Six months ago, "skill" meant nothing in the Claude vocabulary. Today it means a folder with a YAML-fronted Markdown file, and the format is shipping in seven different agent stacks across three vendors. The numbers in this lab will keep moving. The shape of the curve probably will not.
A reasonable working hypothesis: SKILL.md is to LLM agents what
package.json was to Node, what Gemfile
was to Ruby, what requirements.txt was to Python.
A small declarative file that bootstraps a much larger
ecosystem. Boring on its own. Foundational in retrospect.
The next six months will tell us whether the format survives its hype cycle. If you are reading this and the ecosystem now looks twice as big and twice as boring, that is the right shape.
FAQ
What are Claude Skills?
A Claude Skill is a folder containing a SKILL.md file with YAML frontmatter (name, description, optional disable-model-invocation, allowed-tools) plus a Markdown body. Optional sub-folders are scripts, references, and assets. Anthropic announced the format publicly on October 16, 2025 and released SKILL.md as an open standard on December 18, 2025.
How big is the Claude Skills ecosystem?
Six months in: about 17 official skills bundled in anthropics/skills, roughly 22 vendor or partner skill packs from companies including Notion, Cloudflare, Stripe, DuckDB, GSAP, Trail of Bits, HashiCorp, Astral, Sentry, Expo, Microsoft, and Google Labs, plus tens of thousands of community skills aggregated through marketplaces like awesome-skills.com, VoltAgent, Composio, and SkillsMP.

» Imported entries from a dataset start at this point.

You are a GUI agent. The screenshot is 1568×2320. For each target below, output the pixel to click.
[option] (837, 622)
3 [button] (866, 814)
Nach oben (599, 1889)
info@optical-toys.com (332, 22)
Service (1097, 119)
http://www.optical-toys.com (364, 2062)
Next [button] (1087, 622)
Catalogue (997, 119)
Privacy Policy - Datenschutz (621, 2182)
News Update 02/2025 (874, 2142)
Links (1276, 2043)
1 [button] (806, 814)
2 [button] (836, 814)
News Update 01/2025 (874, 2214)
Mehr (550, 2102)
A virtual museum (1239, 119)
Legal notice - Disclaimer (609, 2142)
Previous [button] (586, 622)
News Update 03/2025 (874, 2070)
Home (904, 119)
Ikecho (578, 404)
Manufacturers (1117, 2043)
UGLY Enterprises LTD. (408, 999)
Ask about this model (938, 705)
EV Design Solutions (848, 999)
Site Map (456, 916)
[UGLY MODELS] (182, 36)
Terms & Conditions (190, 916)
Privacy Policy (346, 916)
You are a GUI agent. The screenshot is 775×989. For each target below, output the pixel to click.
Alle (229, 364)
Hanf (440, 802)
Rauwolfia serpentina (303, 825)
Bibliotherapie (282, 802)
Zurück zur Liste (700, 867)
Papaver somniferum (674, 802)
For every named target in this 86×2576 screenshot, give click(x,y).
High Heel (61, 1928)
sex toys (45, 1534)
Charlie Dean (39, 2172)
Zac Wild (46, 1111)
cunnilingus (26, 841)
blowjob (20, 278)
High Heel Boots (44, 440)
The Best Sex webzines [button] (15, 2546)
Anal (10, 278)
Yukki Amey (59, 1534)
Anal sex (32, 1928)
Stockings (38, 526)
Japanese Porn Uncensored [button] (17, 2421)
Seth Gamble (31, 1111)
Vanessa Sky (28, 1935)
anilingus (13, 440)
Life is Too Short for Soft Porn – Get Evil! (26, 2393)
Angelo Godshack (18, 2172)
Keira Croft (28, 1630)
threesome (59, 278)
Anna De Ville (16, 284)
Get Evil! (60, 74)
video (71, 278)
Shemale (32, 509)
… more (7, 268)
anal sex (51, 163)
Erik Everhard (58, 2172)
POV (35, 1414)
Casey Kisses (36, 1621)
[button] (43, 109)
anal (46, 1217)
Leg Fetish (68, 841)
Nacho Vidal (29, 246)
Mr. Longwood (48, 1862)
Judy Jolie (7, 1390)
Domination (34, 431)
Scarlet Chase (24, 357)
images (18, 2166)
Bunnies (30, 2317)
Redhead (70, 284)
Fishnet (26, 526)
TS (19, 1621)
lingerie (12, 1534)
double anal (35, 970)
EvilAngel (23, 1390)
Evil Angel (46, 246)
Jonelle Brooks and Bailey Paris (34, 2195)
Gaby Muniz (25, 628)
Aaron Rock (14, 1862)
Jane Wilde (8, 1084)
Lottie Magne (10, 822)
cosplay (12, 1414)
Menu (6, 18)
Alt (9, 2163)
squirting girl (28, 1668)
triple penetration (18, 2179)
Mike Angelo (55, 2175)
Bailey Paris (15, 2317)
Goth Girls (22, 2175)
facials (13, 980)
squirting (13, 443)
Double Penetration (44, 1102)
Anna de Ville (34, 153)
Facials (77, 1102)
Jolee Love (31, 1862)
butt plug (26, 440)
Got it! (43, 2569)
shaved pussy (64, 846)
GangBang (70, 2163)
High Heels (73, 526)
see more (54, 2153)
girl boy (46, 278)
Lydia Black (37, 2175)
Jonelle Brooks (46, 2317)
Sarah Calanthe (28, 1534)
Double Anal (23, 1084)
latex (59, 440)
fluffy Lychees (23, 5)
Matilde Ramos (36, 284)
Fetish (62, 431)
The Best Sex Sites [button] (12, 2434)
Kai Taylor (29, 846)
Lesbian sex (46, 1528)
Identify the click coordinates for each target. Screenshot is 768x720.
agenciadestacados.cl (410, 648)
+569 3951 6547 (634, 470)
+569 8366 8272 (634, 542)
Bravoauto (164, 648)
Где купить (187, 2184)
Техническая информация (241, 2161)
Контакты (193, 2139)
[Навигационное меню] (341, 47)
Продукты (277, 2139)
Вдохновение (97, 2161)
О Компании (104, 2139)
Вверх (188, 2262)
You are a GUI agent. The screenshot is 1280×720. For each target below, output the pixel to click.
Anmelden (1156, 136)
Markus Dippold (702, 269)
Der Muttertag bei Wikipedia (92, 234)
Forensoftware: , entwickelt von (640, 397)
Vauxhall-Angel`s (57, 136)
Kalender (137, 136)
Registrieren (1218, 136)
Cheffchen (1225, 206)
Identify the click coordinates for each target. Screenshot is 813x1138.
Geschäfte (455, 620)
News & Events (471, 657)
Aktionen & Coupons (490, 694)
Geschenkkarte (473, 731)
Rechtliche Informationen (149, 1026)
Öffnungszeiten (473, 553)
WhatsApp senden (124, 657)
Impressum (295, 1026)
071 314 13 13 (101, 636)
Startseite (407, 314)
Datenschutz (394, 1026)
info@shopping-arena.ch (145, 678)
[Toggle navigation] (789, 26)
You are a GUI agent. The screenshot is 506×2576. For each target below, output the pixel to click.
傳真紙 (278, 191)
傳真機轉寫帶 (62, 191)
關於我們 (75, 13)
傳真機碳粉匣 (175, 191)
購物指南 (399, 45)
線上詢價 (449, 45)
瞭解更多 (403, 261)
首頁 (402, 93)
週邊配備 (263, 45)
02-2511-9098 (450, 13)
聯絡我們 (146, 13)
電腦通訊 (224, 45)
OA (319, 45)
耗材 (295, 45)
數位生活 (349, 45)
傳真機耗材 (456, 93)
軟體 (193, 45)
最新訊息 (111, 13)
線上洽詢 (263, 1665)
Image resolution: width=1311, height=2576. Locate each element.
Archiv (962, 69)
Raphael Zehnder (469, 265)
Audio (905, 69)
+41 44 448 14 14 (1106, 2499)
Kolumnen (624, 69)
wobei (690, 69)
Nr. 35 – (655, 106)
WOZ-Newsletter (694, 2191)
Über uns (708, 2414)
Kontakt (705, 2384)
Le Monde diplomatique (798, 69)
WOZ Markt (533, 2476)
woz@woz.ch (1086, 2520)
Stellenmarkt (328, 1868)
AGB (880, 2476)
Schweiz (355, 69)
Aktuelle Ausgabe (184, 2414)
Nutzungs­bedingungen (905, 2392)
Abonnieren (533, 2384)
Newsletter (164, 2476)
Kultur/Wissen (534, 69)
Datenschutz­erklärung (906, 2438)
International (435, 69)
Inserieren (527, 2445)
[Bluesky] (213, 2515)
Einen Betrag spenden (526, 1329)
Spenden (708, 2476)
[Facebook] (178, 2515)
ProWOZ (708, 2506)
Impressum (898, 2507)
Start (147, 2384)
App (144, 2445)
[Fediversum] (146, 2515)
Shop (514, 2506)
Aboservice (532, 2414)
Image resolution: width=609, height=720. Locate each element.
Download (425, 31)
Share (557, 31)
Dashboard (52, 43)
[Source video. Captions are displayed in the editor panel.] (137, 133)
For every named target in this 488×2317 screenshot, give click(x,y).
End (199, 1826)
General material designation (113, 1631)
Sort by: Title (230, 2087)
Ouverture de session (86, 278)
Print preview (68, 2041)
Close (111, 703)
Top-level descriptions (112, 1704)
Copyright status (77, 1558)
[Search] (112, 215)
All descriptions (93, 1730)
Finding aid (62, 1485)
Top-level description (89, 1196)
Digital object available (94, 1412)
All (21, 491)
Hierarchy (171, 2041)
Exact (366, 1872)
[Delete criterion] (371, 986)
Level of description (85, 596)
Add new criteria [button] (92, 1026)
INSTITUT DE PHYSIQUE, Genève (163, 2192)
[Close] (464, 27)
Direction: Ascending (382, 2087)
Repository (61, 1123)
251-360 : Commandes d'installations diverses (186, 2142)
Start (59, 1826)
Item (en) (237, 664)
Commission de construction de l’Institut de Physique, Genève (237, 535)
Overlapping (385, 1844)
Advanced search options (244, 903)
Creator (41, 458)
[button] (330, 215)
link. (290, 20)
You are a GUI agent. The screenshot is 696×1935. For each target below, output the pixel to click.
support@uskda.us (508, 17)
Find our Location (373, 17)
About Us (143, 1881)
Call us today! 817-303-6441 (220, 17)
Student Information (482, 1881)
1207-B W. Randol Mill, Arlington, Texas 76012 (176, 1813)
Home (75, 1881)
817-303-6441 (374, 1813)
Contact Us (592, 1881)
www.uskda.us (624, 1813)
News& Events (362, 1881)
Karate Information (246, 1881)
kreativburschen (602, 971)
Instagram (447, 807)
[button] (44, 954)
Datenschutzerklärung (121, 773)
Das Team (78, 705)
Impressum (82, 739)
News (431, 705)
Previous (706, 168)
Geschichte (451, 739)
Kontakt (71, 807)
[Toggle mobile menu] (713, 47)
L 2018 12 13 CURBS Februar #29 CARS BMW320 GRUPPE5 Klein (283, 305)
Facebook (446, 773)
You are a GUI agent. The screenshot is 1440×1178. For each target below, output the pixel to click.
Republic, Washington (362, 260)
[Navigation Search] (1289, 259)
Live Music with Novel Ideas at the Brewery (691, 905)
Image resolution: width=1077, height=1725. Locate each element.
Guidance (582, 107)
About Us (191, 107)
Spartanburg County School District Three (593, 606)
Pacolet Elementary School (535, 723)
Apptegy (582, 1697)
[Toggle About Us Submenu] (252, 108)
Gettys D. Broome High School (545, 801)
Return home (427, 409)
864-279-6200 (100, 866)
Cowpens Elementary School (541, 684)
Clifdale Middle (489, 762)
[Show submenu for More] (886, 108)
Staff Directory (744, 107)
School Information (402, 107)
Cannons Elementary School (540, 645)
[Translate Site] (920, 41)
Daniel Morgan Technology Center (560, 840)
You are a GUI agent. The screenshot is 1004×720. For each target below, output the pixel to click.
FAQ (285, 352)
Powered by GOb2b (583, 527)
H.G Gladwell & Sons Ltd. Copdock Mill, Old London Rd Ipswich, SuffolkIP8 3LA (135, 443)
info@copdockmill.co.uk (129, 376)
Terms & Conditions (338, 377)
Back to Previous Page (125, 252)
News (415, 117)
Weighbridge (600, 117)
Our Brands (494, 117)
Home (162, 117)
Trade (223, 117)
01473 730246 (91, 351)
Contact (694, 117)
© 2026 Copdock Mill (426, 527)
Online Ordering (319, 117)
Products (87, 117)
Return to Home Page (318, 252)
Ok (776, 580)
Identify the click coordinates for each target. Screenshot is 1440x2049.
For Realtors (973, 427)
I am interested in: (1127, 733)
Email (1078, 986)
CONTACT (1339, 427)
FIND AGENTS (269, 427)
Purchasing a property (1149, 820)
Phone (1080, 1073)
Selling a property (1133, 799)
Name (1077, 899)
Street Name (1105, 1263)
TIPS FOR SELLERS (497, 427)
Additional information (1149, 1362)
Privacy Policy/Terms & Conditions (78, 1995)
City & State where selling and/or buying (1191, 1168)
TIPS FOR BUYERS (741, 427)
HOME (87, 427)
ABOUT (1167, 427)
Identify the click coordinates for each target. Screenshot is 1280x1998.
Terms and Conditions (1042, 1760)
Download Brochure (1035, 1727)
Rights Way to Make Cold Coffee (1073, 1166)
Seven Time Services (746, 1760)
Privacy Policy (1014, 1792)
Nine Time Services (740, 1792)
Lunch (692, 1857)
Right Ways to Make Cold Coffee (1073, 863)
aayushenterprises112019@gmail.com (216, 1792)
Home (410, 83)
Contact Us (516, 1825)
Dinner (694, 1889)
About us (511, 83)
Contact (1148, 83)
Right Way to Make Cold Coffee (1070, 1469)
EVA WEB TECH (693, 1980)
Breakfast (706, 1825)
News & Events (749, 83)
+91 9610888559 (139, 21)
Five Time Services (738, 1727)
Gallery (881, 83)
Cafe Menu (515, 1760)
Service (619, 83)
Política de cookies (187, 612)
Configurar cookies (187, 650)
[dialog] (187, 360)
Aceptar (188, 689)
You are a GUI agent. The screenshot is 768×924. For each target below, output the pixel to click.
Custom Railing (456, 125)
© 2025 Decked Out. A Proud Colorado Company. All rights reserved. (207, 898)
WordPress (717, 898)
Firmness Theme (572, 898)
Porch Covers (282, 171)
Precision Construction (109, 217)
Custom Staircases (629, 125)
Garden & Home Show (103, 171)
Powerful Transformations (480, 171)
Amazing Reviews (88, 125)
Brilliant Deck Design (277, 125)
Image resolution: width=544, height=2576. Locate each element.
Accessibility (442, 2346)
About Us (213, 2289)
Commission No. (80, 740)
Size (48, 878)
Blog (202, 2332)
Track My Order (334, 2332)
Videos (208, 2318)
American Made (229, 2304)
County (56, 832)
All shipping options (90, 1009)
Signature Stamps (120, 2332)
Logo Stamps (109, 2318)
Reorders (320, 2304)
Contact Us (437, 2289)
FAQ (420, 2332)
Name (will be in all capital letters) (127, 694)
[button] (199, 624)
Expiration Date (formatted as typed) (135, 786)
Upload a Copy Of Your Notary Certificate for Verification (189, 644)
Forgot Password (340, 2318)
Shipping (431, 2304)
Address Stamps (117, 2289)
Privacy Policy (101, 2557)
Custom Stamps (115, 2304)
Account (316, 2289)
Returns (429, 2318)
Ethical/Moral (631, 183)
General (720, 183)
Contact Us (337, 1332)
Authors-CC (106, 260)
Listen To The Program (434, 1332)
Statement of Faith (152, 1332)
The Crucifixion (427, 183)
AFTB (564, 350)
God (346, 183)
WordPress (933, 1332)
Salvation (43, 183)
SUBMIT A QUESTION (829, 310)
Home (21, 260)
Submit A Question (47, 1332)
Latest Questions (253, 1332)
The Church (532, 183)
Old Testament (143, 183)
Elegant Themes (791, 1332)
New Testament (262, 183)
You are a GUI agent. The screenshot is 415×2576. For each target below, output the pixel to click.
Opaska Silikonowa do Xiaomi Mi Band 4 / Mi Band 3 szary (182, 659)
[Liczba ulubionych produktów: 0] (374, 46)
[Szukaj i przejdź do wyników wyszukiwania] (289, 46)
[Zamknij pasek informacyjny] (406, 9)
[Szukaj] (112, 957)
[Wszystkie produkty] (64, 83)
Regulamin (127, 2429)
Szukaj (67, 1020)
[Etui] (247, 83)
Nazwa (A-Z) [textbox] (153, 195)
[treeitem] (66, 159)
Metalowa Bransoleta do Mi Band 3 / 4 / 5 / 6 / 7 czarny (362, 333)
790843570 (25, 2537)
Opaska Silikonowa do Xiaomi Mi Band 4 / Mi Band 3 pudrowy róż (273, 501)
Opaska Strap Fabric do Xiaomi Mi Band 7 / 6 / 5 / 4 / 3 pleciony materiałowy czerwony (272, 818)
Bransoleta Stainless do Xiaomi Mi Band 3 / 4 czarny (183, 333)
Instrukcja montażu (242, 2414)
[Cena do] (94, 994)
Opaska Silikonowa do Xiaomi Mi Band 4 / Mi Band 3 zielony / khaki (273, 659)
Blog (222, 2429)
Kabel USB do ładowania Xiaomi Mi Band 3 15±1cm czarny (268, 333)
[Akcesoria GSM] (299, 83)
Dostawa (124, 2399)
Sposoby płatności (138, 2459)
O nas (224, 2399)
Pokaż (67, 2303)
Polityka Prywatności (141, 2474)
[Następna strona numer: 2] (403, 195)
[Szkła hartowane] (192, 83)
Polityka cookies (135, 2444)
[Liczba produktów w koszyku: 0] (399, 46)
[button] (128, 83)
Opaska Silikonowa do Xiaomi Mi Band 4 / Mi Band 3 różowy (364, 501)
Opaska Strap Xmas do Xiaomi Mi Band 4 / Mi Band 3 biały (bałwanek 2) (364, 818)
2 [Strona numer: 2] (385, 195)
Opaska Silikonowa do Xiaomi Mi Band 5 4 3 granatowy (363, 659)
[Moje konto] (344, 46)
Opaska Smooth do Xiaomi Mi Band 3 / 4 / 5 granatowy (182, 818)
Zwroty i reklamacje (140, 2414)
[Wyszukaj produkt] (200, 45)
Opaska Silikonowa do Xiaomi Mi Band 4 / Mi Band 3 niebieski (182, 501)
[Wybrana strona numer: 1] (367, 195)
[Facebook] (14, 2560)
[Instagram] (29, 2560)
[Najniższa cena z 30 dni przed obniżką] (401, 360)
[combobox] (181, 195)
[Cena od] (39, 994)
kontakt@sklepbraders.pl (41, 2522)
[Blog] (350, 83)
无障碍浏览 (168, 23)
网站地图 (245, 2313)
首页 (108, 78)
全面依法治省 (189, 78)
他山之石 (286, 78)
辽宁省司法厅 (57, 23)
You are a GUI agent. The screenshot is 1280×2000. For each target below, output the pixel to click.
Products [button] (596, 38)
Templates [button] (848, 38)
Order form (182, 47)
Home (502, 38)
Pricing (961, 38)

What does the most popular Claude Skill do?
The most-installed individual skills are Anthropic's four document-creation skills (docx, pdf, pptx, xlsx) because they are auto-included in every paid Claude.ai account. The most-starred community framework is obra/superpowers, a 20-plus skill bundle covering test-driven development, brainstorming, planning, parallel agents, and systematic debugging.
Do most Claude Skills require an API key?
No. Of Anthropic's 17 official skills, only claude-api and mcp-builder require an Anthropic API key. Of the top 25 community skills, roughly 60 percent are marked no-credentials. The exceptions tend to be SaaS-bridging or multi-model orchestrator skills like Composio connect-apps, Sentry, Cloudflare, and PAL MCP.
Is SKILL.md becoming a cross-vendor standard?
Yes, early but visible. After Anthropic released SKILL.md as an open standard on December 18, 2025, OpenAI Codex CLI, Cursor, Gemini CLI, Antigravity, Windsurf, and OpenCode adopted it. OpenAI is publishing skills in the same format under openai/security-best-practices, openai/sora, openai/spreadsheet, and others.